Even if I was developing for the App Store, I'd be tempted to require 4.0. People who haven't bought a new phone for a few years or who don't keep the OS up to date aren't going to pay for that app you're developing, so why do anything for them?
Don't Mix Objective-C and C++ Unnecessarily
For a while, I was enamored with "Objective-C++", which is what you get when you change your
.m suffixes to
.mm and put C++ code into your Objective-C code. I thought this would be nifty, because I could use cool stuff from C++ (templates, typesafe container classes, smart pointers, RAII, ...).
I did this for a while, but found that every time I decided to rewrite the C++ parts in plain-old-idiomatic Objective-C, the result was cleaner. So I don't do it any more.
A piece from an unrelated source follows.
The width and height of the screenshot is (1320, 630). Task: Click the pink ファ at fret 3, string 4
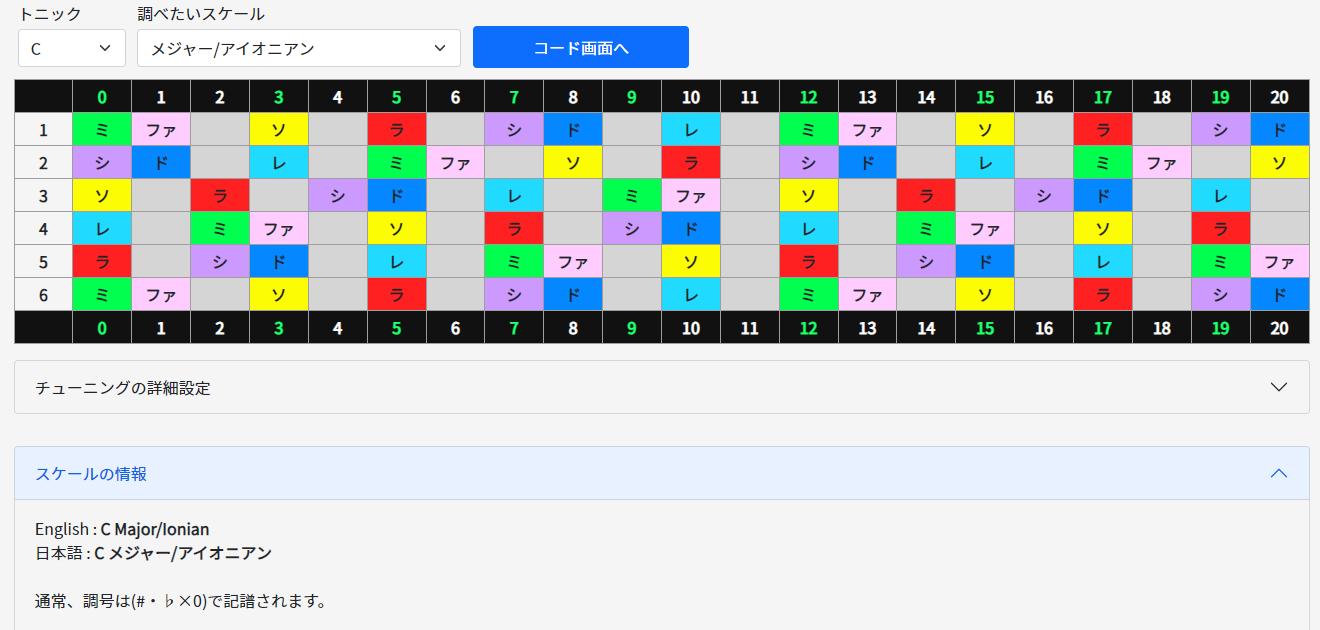(x=278, y=229)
I think use of Objective-C++ is best limited to cases where you need to integrate some existing C++ code or libraries into your app, or when the guts of the app are all written in C++ and you need to interface with Objective-C-based UI classes. Don't use it to "improve" Objective-C. Objective-C is already a clumsy combination of C and Smalltalk. Dumping a third language into the mix doesn't make it better.
Use the Static Analyzer
Objective-C's manual memory management sucks, but I have yet to see a memory leak in my app that wasn't caught by the static analyzer. Run that Analyze command once in a while.
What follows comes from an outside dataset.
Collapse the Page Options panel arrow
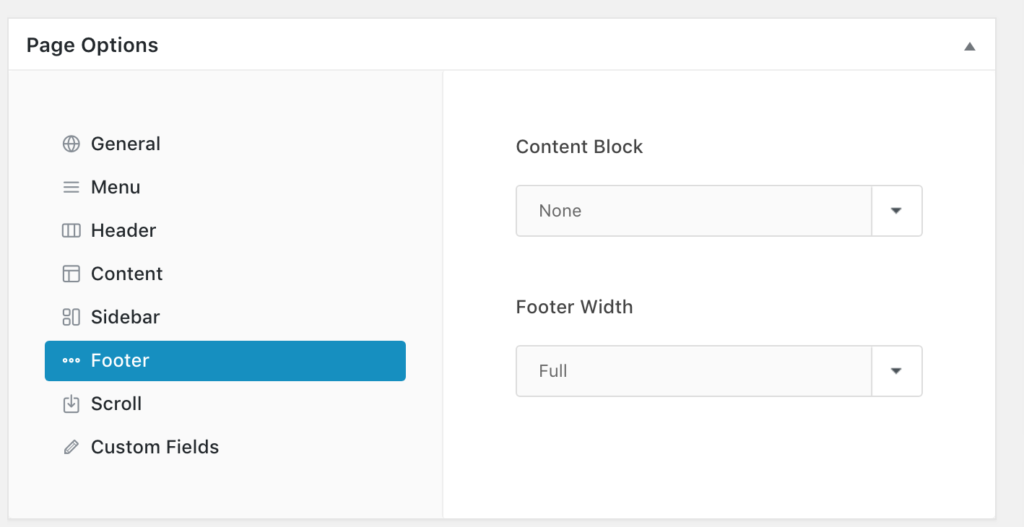This screenshot has width=1024, height=527. [970, 46]
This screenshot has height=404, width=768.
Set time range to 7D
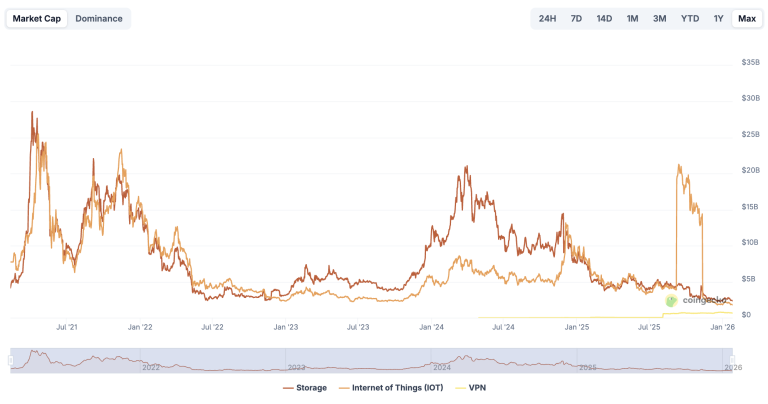(x=576, y=19)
You Don't Have to Use Interface Builder
I spent a long time struggling with figuring out how to do complicated things in Interface Builder (like laying out a tab bar with a set of navigation controllers, each with toolbar items in their button bars and ...). After all, this is how one creates GUIs on other platforms.
IB can be helpful, particularly when laying out a form-style view, but in many cases it is easier to create your views and hook up the events by writing code.
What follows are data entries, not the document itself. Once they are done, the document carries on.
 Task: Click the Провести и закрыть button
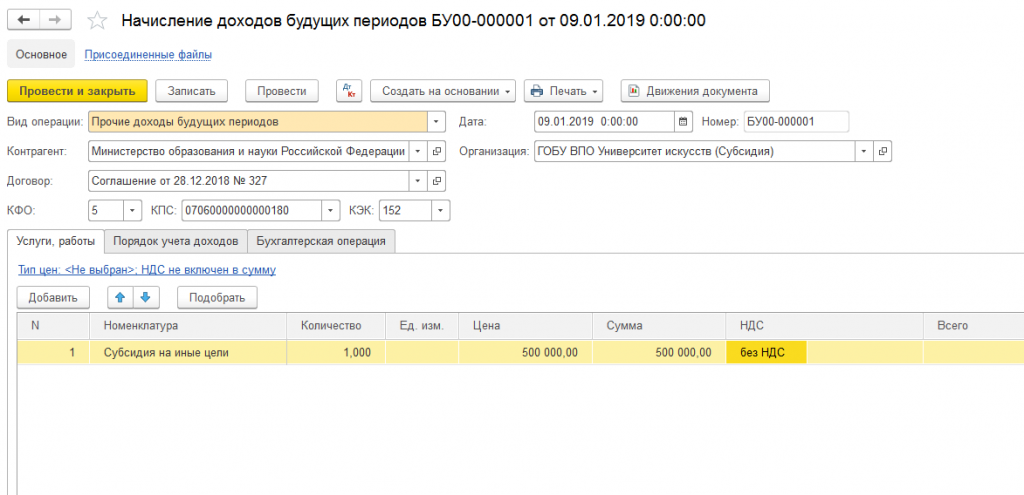[x=77, y=91]
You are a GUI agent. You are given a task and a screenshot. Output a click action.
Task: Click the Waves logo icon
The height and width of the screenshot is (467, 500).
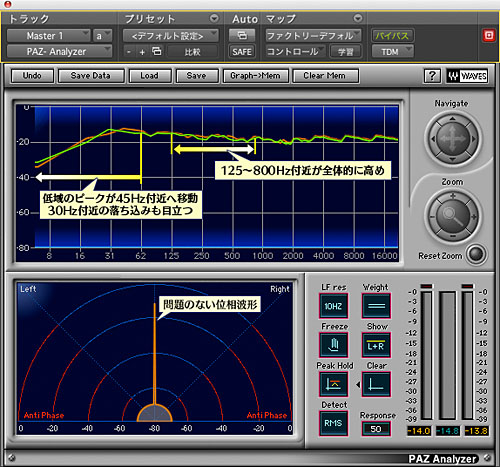467,76
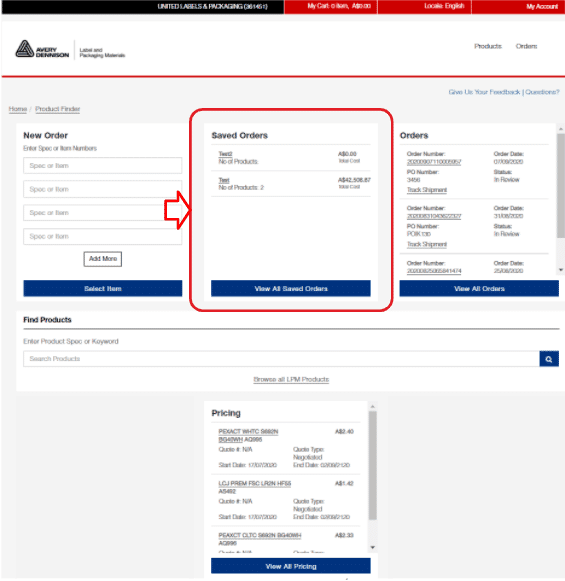Click the Orders panel scrollbar thumb

click(x=561, y=185)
I'm not saying "Don't use Interface Builder," or "Interface Builder is for pussies." I'm just saying that if you know how to do it all in code, it will often be easier to get what you want.
Use UIWebView for Read-Only Views
For a view that simply displays information, it is often easier to write some simple HTML and CSS and display it in a UIWebView than it is to lay out a bunch of UIKit components. It also gives your non-Objective-C-knowing colleagues a way to help you out (but don't let them use Arial).
Use Xcode 4
At the time of this writing, Xcode 4 is new (released just a few weeks ago), and lots of people are having problems with it. Those people recommend sticking with Xcode 3.x until the problems get worked out.
If you run into those problems, or if you are an old-timer who fears change, then by all means, use Xcode 3. But if you can use Xcode 4, then I heartily recommend it. The improved autocompletion alone is worth the risk of crashes and hiccups.
Xcode 4 is pretty rough for a released Apple product, but iIt really isn't that bad. When I first started using, it seemed like it was crashing "all the time." I started recording each crash, and found that over the course of three weeks it crashed, on average, only about once per day. The crashes are annoying, but the effect on my productivity was neglible. YMMV.
The Xcode documentation viewer sucks. Install Ingredients. It's free. Assign a keyboard shortcut to the Look up in Ingredients item in the Services menu.
Use TBXML for XML Parsing
I experimented with a few XML parsers, and settled on TBXML as my preferred parser. It's got the best combination of performance and ease of use.
However, it is not necessarily the best for all purposes. See How to Choose the Best XML Parser for Your iPhone Project for a survey of available XML parsers.